Some patients experience the CREST syndrome, which is an acronym for calcinosis, Raynaud’s phenomenon, esophageal dysmotility, sclerodactyly, and vascular telangiectasia. Another form of the disease is localized cutaneous systemic sclerosis, which affects mainly the hands, face, feet, and forearms, with Raynaud’s phenomenon being the primary symptom.

Diagnosis of the disease is difficult, especially in the initial stages, as the symptoms are common to a variety of immunologically mediated diseases such as rheumatoid arthritis, Sjögren’s syndrome, and systemic lupus erythematosus (SLE). The diagnosis is mainly based on clinical findings, an elevated erythrocyte sedimentation rate (ESR), and a skin biopsy showing elevated collagen levels. Sometimes, a positive antinuclear antibody test and a positive rheumatoid factor test may be seen. About 30 percent of patients are positive for the Scl-70 antibody, which is highly specific for the disease. X-rays and lung-function tests are used to determine the extent of the disease.

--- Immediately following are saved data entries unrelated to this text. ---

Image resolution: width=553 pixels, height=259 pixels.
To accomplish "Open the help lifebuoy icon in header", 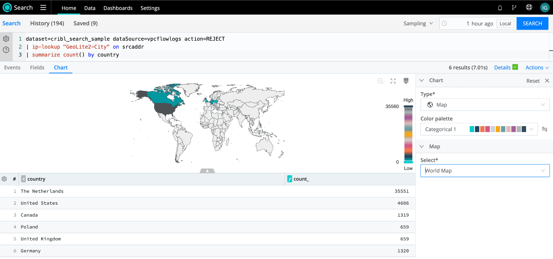I will [529, 8].
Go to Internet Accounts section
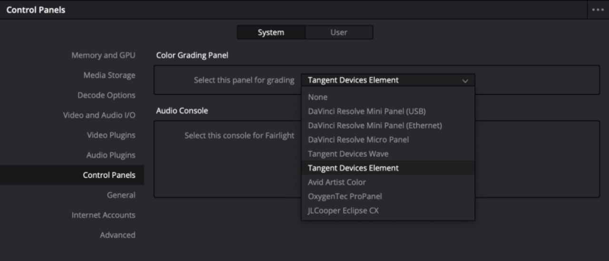This screenshot has width=609, height=261. pos(103,215)
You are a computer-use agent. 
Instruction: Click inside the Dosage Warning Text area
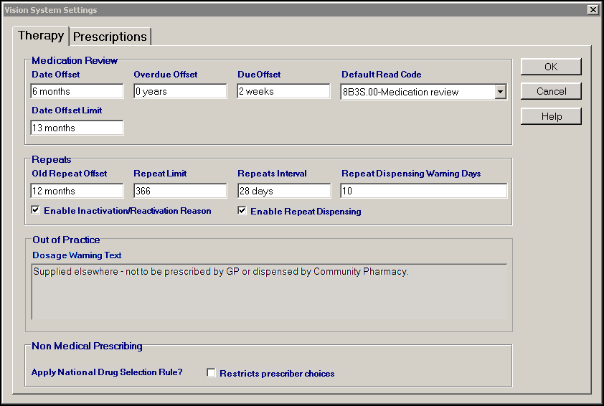[269, 291]
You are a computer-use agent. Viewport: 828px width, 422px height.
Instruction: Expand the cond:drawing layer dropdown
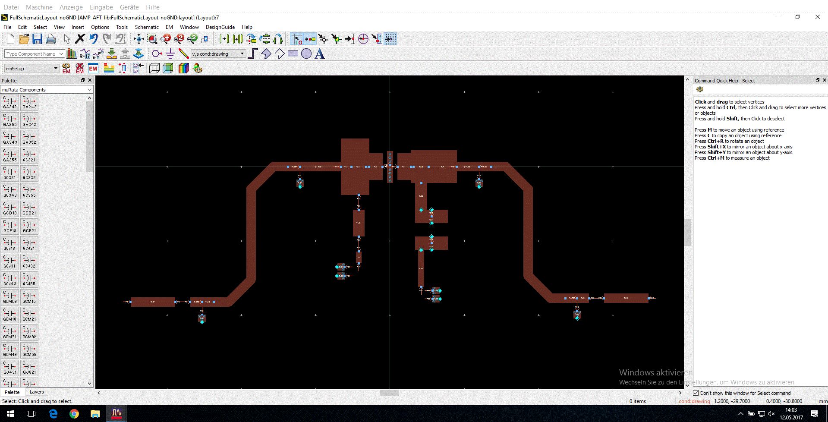(x=218, y=54)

Those with the systemic form are prone to various complications, including heart failure, kidney failure, respiratory problems, and intestinal malabsorption.

Treatment and Therapy

There is no known cure for scleroderma. Each symptom, however, can be treated effectively, and the quality of life can be greatly improved if the disease is detected early in its course. The disease is primarily managed by rheumatologists and dermatologists, owing to the severity of its course and the difficulty of diagnosis. Calcium-channel blockers are used to decrease the symptoms caused by Raynaud’s phenomenon, joint pain and stiffness can be treated with nonsteroidal anti-inflammatory drugs (NSAIDs), esophageal dysmotility and subsequent heartburn is treated with antacids and antireflux measures, lung inflammation and fibrosis can be treated with cyclophosphamide, and heart failure and renal failure are treated appropriately with drugs. Penicillamine and corticosteroids are used to treat the fibrosis seen in the disease. In addition, physical and occupational therapy is instituted to improve joint mobility.

Localized scleroderma can be managed by the application of cortisone ointment to the lesions. This will not reverse or treat the disease completely, but it appears to slow the progression and provide symptomatic relief. Patients are also advised to use sunscreen lotions and moisturizers to soften the skin and prevent sunburn. Plastic surgery may be employed to correct serious deformities.

Perspective and Prospects

Scleroderma is an individual disease, with each patient exhibiting different aspects. This makes diagnosis even more difficult and complicated. Scleroderma is not contagious, and it is not believed to be heritable. It is thought that certain people are inherently more susceptible to the disease, and they develop it only if environmental or physical trigger factors, such as stress, are activated. Prognosis of the localized form of scleroderma is good, with the lesions resolving spontaneously, and the five-year survival rate for those with systemic disease is 80 to 85 percent. Many clinical trials are being conducted for various treatments, including the use of stem cells as a “rebooting” mechanism, alpha interferon, ultraviolet therapy, and even psychotherapy. These approaches aim to at least improve the quality of life of patients with scleroderma, if not cure the disease.